%%

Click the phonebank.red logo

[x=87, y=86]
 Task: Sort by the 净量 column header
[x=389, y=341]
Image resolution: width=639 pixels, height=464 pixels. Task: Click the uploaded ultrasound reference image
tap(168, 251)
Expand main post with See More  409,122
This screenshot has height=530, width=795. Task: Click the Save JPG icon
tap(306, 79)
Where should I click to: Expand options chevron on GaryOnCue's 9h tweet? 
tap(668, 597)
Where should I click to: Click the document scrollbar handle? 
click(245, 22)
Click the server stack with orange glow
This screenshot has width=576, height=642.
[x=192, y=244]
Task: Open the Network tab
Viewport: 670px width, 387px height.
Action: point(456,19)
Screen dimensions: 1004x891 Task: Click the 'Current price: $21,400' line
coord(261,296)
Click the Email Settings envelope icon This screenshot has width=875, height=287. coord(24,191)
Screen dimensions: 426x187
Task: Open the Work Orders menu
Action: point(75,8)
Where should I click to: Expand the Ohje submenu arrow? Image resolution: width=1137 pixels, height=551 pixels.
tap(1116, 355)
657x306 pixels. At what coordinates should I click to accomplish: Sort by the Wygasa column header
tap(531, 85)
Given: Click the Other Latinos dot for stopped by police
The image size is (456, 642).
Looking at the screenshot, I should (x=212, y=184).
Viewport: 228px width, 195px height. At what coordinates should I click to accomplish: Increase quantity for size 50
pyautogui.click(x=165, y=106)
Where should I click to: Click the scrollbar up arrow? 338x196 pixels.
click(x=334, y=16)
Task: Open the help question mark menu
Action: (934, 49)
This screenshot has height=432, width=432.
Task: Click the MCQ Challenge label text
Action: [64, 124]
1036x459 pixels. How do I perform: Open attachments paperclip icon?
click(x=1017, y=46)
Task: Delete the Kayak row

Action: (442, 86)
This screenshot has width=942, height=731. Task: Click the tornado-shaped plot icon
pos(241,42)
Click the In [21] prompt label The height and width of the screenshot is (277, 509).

%%

Return all of the material verbatim, with no line left out.

Click the phonebank.red logo

[x=87, y=86]
 Task: Sort by the 净量 column header
[x=389, y=341]
Image resolution: width=639 pixels, height=464 pixels. Task: Click the uploaded ultrasound reference image
tap(168, 251)
Expand main post with See More  409,122
This screenshot has height=530, width=795. Task: Click the Save JPG icon
tap(306, 79)
Where should I click to: Expand options chevron on GaryOnCue's 9h tweet? 
tap(668, 597)
Where should I click to: Click the document scrollbar handle? 
click(245, 22)
Click the server stack with orange glow
This screenshot has width=576, height=642.
[x=192, y=244]
Task: Open the Network tab
Viewport: 670px width, 387px height.
Action: point(456,19)
Screen dimensions: 1004x891 Task: Click the 'Current price: $21,400' line
coord(261,296)
Click the Email Settings envelope icon This screenshot has width=875, height=287. coord(24,191)
Screen dimensions: 426x187
Task: Open the Work Orders menu
Action: point(75,8)
Where should I click to: Expand the Ohje submenu arrow? Image resolution: width=1137 pixels, height=551 pixels.
tap(1116, 355)
657x306 pixels. At what coordinates should I click to accomplish: Sort by the Wygasa column header
tap(531, 85)
Given: Click the Other Latinos dot for stopped by police
The image size is (456, 642).
Looking at the screenshot, I should (x=212, y=184).
Viewport: 228px width, 195px height. At what coordinates should I click to accomplish: Increase quantity for size 50
pyautogui.click(x=165, y=106)
Where should I click to: Click the scrollbar up arrow? 338x196 pixels.
click(x=334, y=16)
Task: Open the help question mark menu
Action: (934, 49)
This screenshot has height=432, width=432.
Task: Click the MCQ Challenge label text
Action: [64, 124]
1036x459 pixels. How do I perform: Open attachments paperclip icon?
click(x=1017, y=46)
Task: Delete the Kayak row

Action: (442, 86)
This screenshot has width=942, height=731. Task: Click the tornado-shaped plot icon
pos(241,42)
Click the In [21] prompt label The height and width of the screenshot is (277, 509).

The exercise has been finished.